La dialectique : adoptant la méthode de la discussion pro et contra, en usage dans les universités médiévales, mais qui remonte aux pratiques des écoles de philosophie et de rhétorique antiques, il examinait les objections qu’on pouvait lui opposer et réduisait en bouillie tous les arguments de ses adversaires.

Parfois ces trois explosifs se combinaient : il examinait par exemple l’argument adverse (dialectique) selon lequel les juifs, dans leur « bénédiction contre les apostats » (Velameschumadim), maudissaient les Chrétiens. Il montrait que le mot Meshumad ne désigne jamais les chrétiens, mais désignait en réalité « ceux qui détruisent » (philologie). Puis il envisageait l’objection suivante (dialectique) : « Oui, mais c'est à nous qu’ils pensent. » Alors il rappelait un principe élémentaire du droit : personne ne peut être puni pour ce qu’il aurait en sa pensée.

Reuchlin envoie son rapport à l’Empereur. L’Empereur prolonge la suspension des confiscations, et la prolonge, dans les faits, sine die.
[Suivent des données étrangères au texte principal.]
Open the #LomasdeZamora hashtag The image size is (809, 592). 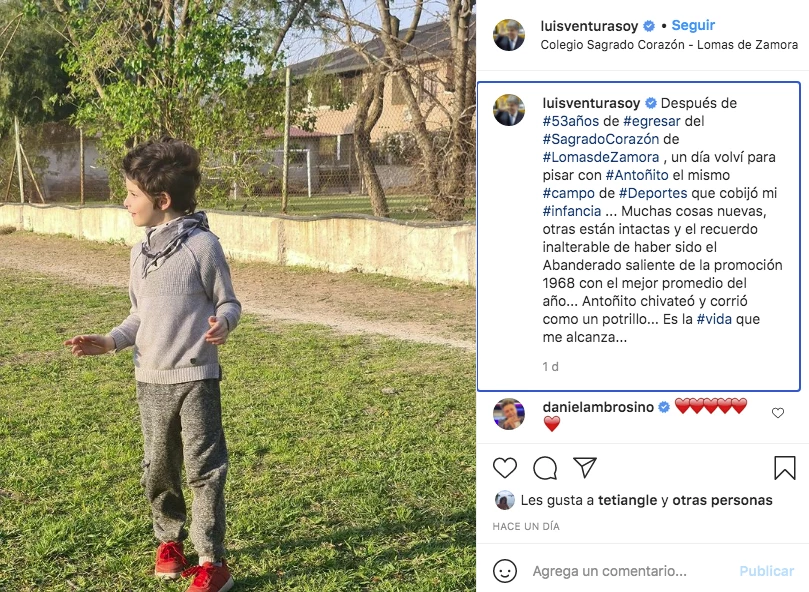coord(601,157)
C’en est fini du projet de Pfefferkorn. Furieux, il publie un terrible pamphlet contre Reuchlin, où il l’accuse d’apostasie. C'est le Miroir à main (Handspiegel) dirigé contre les juifs et les écrits talmudiques. On en tire 1000 exemplaires, un chiffre exceptionnel pour l’époque, qui partent en un clin d’œil. Reuchlin fait appel à l’Empereur, qui se dérobe. Il décide alors de défendre seul son honneur, et publie à son tour les Besicles (Augenspiegel), où il rend public son rapport, avec une introduction dans laquelle il rappelle l’historique de l’affaire, et une conclusion dans laquelle il répond aux calomnies de Pfefferkorn en énumérant ses « trente-quatre contrevérités ».
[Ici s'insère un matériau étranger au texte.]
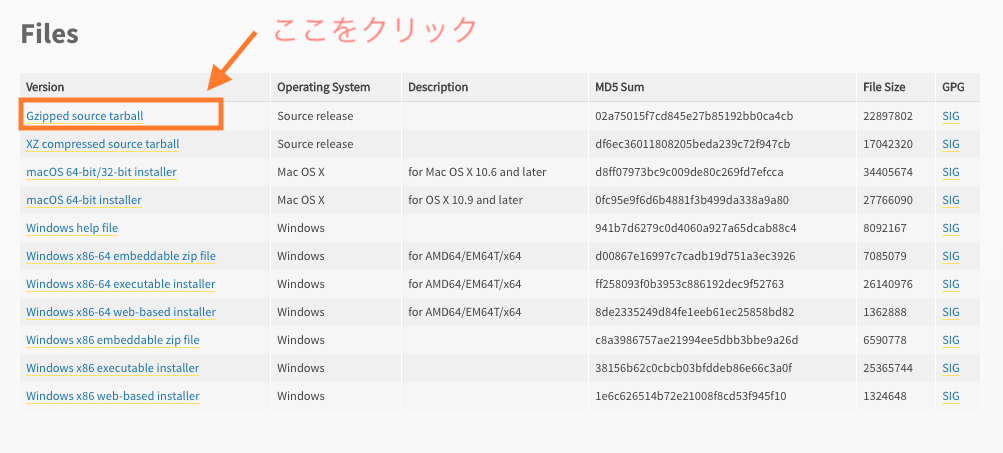Select the Version column header
The image size is (1003, 453).
45,87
Cette fois-ci, le sort en est jeté : Reuchlin est devenu un homme public. Il ne s’appartient plus. Il devient le héros européen des valeurs humanistes, contre l’obscurantisme et le fanatisme des moines. On trouvera tous les rebondissements de cette affaire extraordinaire, qui ébranle toute l’Europe à l’aube du séisme de la Réforme, dans l’édition des Belles Lettres, qui nous restitue, par la rigueur et la clarté de l’introduction, de la traduction et des notes, un des chefs d’œuvres de la culture européenne, dans ce qu’elle eut de meilleur.